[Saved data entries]
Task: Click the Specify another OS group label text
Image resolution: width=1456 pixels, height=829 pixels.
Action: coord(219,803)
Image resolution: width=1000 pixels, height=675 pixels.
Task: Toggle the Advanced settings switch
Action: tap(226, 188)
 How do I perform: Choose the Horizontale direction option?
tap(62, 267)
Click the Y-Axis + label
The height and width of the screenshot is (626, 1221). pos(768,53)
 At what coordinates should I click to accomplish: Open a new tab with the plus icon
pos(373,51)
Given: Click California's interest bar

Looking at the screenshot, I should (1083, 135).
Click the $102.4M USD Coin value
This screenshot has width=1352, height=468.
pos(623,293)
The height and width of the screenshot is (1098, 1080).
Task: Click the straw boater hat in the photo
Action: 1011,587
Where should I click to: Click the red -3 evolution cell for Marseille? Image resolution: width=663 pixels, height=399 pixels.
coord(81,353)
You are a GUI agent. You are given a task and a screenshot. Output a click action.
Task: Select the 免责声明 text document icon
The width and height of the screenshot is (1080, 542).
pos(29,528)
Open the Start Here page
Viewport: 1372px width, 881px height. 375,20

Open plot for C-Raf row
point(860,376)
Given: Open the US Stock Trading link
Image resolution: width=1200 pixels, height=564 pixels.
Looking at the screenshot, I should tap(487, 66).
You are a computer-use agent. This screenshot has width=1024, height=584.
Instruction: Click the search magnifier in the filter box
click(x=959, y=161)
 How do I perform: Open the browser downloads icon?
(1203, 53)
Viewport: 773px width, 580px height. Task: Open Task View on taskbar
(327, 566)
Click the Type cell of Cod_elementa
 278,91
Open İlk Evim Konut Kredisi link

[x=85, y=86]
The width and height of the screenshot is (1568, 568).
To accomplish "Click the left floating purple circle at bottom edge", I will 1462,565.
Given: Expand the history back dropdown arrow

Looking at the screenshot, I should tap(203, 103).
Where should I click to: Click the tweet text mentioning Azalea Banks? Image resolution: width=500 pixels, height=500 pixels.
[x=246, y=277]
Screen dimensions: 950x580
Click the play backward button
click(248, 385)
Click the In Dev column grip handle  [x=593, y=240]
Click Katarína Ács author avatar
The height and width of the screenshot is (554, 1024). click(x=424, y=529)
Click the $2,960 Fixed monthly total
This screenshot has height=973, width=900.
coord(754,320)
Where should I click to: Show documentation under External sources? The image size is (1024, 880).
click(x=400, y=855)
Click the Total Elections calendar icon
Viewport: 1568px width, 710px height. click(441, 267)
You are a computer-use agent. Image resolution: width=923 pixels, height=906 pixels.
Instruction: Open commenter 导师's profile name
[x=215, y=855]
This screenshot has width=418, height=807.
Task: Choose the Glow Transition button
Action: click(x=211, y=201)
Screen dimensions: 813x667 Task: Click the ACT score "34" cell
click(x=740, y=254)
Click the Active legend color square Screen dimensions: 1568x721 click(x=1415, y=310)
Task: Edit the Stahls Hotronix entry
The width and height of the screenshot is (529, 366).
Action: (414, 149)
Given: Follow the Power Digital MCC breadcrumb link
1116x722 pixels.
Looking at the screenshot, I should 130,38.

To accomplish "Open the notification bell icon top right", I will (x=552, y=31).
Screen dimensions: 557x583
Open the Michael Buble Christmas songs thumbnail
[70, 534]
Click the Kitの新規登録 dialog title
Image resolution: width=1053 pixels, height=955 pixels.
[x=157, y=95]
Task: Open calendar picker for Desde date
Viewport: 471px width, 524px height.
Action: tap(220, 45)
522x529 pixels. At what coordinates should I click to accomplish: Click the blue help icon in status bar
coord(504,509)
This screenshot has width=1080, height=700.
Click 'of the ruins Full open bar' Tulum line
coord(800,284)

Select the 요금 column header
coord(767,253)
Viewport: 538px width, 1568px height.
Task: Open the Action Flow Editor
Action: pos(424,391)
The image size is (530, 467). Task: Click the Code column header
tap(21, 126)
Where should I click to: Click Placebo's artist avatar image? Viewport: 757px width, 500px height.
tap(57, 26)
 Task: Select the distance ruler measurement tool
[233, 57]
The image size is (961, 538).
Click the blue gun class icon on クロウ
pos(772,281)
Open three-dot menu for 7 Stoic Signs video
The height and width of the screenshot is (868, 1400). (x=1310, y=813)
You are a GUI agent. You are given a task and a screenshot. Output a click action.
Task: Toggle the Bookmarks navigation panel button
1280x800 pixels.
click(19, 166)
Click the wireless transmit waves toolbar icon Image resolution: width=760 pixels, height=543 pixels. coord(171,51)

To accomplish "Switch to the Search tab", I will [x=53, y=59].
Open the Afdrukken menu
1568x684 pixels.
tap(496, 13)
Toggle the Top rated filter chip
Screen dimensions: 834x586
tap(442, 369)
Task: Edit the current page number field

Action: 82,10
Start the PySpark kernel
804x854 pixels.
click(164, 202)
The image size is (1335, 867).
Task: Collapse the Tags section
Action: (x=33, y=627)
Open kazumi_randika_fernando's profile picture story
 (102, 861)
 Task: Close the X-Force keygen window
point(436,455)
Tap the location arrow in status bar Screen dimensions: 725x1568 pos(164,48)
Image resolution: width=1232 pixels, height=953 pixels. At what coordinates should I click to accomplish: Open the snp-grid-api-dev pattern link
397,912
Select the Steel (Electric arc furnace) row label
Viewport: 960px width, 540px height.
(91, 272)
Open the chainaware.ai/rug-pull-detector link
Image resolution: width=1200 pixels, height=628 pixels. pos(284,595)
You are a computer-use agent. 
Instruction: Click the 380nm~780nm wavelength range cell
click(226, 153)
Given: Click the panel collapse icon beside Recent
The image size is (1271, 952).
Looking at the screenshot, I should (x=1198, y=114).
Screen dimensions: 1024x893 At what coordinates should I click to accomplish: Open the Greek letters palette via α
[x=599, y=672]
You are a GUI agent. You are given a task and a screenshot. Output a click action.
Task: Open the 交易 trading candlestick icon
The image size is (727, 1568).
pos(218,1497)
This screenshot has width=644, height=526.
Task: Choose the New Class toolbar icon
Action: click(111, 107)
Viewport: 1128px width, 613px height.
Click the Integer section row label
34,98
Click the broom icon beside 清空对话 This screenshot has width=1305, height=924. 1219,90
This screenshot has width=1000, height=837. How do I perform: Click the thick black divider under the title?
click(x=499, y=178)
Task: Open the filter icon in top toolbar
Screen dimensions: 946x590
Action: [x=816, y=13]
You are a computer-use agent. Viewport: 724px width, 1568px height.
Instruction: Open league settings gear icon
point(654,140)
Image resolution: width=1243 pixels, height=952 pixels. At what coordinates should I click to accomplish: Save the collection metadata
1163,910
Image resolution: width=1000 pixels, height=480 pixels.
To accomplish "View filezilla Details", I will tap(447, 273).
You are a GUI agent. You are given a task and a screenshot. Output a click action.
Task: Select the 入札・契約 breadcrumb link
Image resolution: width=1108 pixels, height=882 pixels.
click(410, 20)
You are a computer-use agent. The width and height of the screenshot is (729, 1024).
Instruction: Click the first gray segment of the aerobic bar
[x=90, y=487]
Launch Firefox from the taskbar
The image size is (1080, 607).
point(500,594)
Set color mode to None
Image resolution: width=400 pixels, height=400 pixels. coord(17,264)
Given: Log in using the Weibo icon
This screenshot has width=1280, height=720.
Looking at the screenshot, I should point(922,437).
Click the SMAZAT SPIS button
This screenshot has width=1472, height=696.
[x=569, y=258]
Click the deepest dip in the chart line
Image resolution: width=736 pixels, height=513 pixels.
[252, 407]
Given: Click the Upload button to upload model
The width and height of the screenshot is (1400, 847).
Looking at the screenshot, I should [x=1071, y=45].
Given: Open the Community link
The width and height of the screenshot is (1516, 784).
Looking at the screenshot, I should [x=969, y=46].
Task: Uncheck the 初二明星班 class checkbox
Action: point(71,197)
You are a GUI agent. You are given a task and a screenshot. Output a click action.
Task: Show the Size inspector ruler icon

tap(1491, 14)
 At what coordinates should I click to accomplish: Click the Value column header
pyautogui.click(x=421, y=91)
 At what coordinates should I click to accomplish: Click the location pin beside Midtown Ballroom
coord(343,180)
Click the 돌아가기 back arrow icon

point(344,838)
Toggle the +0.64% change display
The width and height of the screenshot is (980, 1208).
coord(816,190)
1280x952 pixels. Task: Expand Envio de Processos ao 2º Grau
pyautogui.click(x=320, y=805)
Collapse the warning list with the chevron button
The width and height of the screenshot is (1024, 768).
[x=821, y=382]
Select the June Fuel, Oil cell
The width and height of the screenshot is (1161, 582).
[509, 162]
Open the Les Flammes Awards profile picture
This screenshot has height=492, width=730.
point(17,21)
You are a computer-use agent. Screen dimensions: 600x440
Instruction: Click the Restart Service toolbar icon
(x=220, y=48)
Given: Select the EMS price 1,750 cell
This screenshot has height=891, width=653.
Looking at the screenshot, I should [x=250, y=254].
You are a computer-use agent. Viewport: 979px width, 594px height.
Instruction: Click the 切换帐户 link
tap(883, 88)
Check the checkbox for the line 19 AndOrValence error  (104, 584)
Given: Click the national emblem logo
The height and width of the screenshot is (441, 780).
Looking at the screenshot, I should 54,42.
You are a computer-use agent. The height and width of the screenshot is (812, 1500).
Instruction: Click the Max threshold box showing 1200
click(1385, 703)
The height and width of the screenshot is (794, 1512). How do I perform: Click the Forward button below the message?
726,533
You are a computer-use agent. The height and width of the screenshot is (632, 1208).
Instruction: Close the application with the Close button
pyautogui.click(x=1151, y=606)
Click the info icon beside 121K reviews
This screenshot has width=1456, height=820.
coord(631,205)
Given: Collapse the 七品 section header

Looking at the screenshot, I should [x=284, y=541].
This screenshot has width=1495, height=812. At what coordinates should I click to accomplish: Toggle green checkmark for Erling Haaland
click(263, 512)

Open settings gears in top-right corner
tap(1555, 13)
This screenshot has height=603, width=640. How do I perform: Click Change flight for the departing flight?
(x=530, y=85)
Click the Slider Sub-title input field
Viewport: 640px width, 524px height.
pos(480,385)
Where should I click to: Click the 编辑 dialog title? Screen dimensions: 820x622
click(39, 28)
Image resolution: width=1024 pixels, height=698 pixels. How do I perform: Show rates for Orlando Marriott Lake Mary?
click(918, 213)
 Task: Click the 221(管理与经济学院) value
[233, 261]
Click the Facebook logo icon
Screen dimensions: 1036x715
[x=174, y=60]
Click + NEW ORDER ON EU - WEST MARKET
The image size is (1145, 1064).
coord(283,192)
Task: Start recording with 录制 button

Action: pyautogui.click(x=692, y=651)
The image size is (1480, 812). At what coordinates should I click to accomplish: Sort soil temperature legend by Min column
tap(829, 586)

• _Activity_
Copy every line where the word "will" is present in the entries above.

• _Written response_
To accomplish "Click the left floating purple circle at bottom edge", I will 1462,565.
To accomplish "Open the notification bell icon top right", I will (x=552, y=31).
To accomplish "Switch to the Search tab", I will [x=53, y=59].
To accomplish "View filezilla Details", I will tap(447, 273).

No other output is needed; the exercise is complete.